Using LINQ Distinct to Select Unique Data
Author - Abdul Rahman (Bhai)
LINQ
26 Articles
Table of Contents
What we gonna do?
In this article, let's learn about how to use Distinct and DistinctBy in LINQ in .NET.
Note: If you have not done so already, I recommend you read the article on Using LINQ Skip to Select Specific Data in Collections.
We can get unique piece of data from beginning of a collection using LINQ. We're going to use Distinct() and DistinctBy() methods. Let's take a look at each of these methods and how they work.
Why we gonna do?
Duplicate data in collections is a common problem. Without Distinct(), you'd need to manually track seen values using a HashSet. Distinct() deduplicates primitive collections, while DistinctBy() provides property-level deduplication for complex objects, returning the first occurrence for each unique key.
How we gonna do?
Get Unique items using Distinct
Sometimes we need to get just a distinct value out of the collection. For instance, we have a bunch of colors in there, we have a few blacks, we have a few violets, we have a few reds,etc., so what we might want to do is say I just want to see the distinct colors, I don't want them all duplicated. So, let's take a look at how we can do that using LINQ and get the unique items.

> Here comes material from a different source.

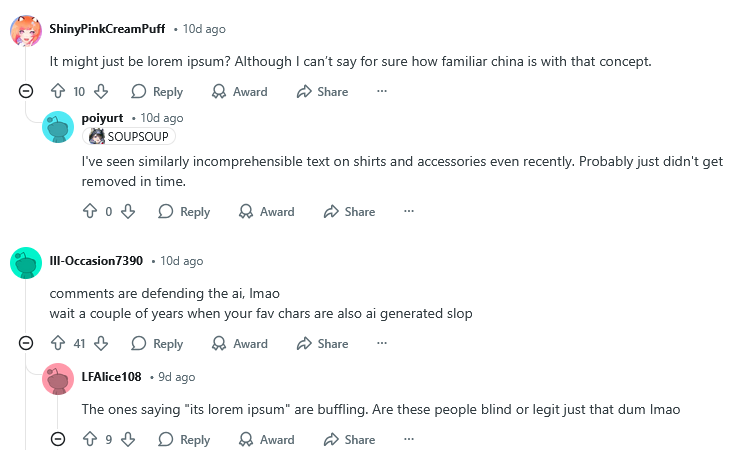Reply to LFAlice108's comment

click(x=184, y=439)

List<Product> products = GetProducts();
//Method Syntax
List<string> partitionedProducts = products
.Select(product => product.Color)
.Distinct()
.ToList();
//Query Syntax
List<string> partitionedProducts = (from product in products select product)

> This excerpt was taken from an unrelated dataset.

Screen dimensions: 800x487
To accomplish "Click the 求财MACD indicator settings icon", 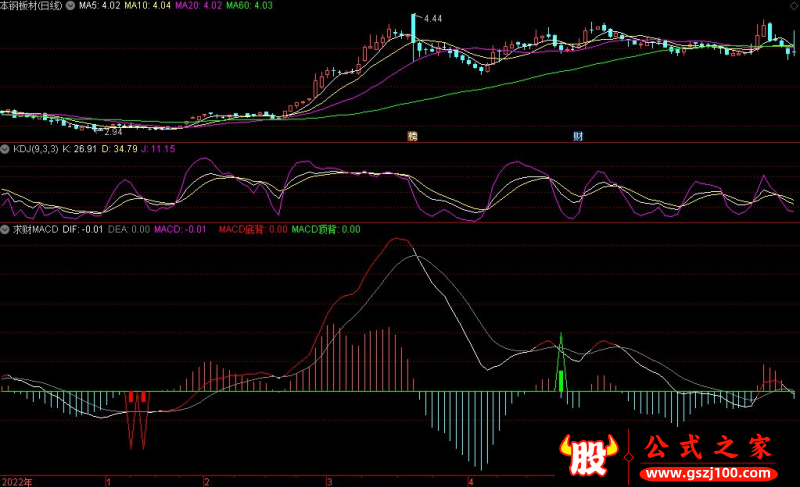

.Select(product => product.Color)
.Distinct()
.ToList();
Get Unique items using DistinctBy
Instead of just getting colors what if we want the entire product object? We can also extract entire product object conditionally using DistinctBy while the condition evaluates to true. This returns the first product object for each color match and ignores the remaining for same color.

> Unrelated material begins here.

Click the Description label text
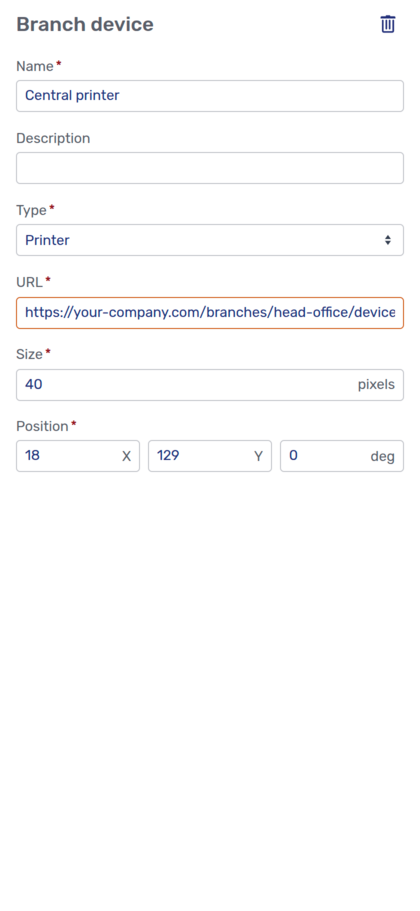 click(x=53, y=138)
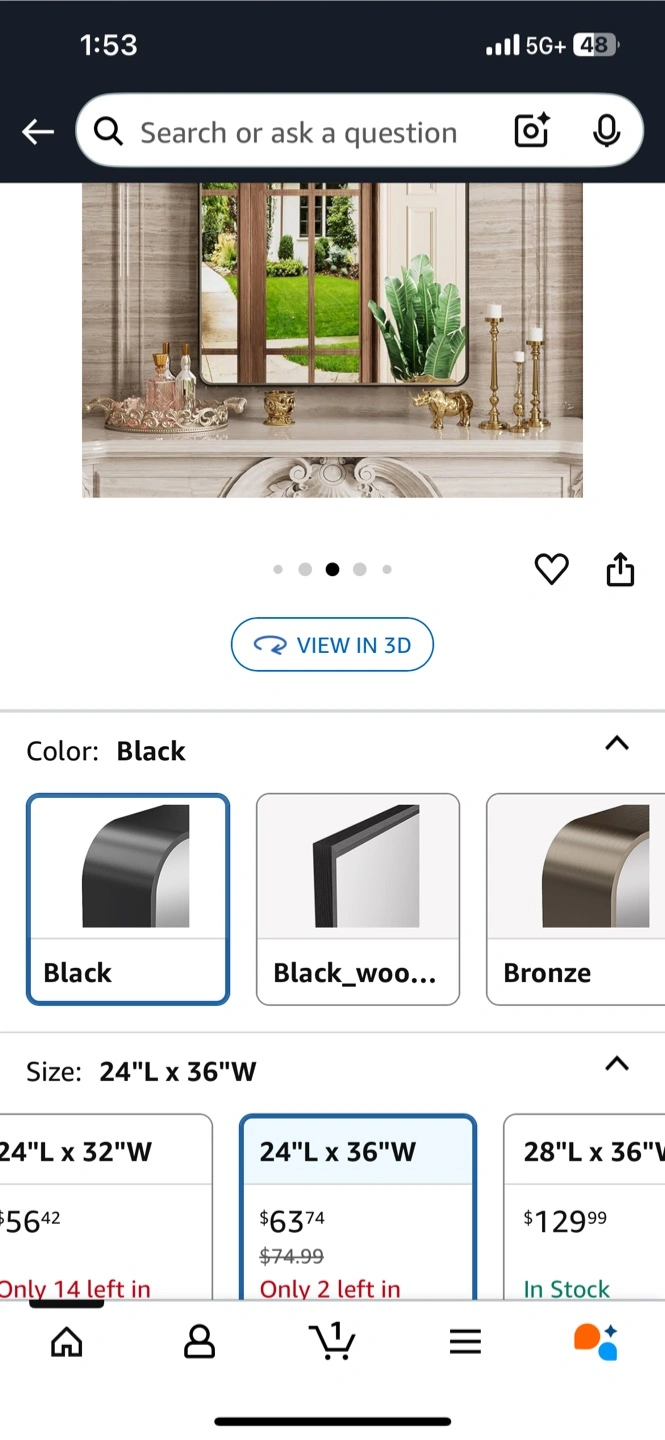Collapse the Color section chevron

(618, 743)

List<Product> products = GetProducts();
//Method Syntax
List<Product> partitionedProducts = products
.DistinctBy(product => product.Color)
.ToList();
//Query Syntax
List<Product> partitionedProducts = (from product in products select product)
.DistinctBy(product => product.Color)
.ToList();
Summary
In this article we learn't how to get unique data within collection using Distinct and DistinctBy. We also learnt how to get unique object by passing an expression. All these can be used with any IEnumerable or IQueryable types.